In opening his statement, Cotton stated that those who “attacked the Capitol today should face the full extent of federal law”:

Last summer, as insurrection gripped the streets, I called to send in the troops if necessary to restore order. Today, insurrectionists occupied our Capitol. Fortunately, the Capitol Police and other law-enforcement agencies restored order without the need for federal troops. But the principle remains the same: no quarter for insurrectionists. Those who attacked the Capitol today should face the full extent of federal law.

It’s past time for the president to accept the results of the election, quit misleading the American people, and repudiate mob violence. And the senators and representatives who fanned the flames by encouraging the president and leading their supporters to believe that their objections could reverse the election results should withdraw those objections. In any event, the Congress will complete its constitutional responsibilities tonight.

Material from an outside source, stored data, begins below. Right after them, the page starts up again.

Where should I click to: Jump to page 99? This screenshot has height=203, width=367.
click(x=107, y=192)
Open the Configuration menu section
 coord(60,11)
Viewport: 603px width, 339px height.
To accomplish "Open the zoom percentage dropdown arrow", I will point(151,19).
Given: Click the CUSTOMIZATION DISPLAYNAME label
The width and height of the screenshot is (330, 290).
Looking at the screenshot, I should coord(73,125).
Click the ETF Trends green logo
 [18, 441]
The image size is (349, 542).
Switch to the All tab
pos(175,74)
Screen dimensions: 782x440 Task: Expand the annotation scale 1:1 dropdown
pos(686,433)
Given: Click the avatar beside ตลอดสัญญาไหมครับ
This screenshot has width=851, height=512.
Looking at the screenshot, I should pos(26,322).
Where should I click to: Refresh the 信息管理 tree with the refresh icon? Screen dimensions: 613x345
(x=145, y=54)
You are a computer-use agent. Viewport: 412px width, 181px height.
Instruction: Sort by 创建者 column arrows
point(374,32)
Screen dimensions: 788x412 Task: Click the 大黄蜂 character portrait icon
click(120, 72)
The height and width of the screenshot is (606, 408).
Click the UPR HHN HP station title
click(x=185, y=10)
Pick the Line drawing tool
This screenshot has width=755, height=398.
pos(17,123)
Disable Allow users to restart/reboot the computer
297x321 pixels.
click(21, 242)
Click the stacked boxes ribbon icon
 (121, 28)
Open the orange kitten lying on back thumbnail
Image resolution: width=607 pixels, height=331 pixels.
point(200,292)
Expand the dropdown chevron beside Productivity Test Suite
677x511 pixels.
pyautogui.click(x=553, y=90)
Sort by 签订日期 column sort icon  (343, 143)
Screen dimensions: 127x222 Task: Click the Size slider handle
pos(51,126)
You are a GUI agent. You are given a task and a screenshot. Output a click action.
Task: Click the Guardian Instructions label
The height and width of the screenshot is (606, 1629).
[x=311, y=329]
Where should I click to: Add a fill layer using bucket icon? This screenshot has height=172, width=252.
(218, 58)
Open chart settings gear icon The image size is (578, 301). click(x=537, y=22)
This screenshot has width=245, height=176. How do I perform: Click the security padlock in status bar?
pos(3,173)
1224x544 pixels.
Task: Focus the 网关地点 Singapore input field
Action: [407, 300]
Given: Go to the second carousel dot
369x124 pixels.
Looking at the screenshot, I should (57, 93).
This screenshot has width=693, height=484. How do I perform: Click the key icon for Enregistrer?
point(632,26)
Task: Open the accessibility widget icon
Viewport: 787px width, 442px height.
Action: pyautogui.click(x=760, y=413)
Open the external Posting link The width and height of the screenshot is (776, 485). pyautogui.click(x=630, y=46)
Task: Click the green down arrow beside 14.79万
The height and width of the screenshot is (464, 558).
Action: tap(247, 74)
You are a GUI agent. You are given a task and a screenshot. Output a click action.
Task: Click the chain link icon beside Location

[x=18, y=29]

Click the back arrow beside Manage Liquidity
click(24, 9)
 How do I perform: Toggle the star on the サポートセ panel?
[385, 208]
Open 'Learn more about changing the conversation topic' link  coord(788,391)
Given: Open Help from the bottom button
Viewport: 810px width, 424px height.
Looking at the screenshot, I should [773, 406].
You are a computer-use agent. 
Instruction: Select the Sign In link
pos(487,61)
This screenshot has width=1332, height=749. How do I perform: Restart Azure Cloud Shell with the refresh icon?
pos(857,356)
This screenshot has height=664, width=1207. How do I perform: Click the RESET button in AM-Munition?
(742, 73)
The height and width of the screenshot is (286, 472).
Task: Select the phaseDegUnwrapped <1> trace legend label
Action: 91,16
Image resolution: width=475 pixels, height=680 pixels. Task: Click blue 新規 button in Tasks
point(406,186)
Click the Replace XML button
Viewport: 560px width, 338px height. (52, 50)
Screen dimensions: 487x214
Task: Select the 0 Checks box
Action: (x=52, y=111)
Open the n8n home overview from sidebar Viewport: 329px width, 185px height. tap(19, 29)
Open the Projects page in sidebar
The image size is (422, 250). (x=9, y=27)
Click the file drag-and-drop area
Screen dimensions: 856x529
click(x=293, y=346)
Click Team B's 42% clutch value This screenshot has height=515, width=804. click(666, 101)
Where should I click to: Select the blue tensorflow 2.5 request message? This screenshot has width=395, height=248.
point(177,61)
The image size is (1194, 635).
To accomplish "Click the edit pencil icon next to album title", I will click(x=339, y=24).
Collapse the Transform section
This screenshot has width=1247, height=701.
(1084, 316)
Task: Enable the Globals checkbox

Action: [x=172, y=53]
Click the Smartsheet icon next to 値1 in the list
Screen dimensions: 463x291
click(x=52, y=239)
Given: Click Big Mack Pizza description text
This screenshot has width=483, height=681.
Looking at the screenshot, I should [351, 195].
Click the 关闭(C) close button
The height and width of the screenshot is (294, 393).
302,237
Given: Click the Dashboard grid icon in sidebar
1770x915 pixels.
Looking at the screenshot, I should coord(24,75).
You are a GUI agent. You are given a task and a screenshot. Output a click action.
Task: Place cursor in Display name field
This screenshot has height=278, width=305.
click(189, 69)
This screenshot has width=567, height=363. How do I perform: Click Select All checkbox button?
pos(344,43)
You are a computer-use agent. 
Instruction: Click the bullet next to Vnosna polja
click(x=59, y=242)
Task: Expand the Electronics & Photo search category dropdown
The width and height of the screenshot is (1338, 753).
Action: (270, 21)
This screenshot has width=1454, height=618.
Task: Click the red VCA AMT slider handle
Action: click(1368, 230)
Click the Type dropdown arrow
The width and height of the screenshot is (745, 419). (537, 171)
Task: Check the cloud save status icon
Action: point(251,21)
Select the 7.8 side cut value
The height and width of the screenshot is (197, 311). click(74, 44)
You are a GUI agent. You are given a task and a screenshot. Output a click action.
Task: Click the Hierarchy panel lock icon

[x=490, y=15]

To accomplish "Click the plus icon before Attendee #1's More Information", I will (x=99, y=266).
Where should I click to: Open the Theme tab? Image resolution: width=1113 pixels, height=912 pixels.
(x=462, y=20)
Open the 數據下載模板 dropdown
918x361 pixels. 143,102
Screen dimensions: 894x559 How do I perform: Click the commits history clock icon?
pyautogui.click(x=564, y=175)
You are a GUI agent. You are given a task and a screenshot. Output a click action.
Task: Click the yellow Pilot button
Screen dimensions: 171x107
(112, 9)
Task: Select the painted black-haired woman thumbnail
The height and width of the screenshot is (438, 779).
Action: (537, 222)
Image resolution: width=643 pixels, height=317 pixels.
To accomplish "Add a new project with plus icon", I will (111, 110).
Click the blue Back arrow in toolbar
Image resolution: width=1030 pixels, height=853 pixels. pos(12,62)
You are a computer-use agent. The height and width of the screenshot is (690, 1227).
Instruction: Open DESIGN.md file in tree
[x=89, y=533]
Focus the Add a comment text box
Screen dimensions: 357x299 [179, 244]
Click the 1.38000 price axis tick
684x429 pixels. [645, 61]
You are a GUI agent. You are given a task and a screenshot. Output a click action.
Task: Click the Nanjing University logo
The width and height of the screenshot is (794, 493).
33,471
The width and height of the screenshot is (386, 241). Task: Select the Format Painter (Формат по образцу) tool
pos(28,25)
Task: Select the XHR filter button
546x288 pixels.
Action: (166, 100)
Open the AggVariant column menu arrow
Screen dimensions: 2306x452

Earlier Wednesday, as violent demonstrators began their attack on the Capitol, Cotton released a statement condemning the “violence and anarchy” that was taking place.

“Violence and anarchy are unacceptable,” Cotton said on Twitter. “We are a nation of laws. This needs to end now.”

“This violence is unacceptable and needs to be met with the full force of the law,” Cotton wrote in another tweet. “God bless the Capitol Police who are keeping us safe.”

Cotton had previously announced this week that he would not object to the electoral vote as some of his Republican colleagues in the Senate intended to.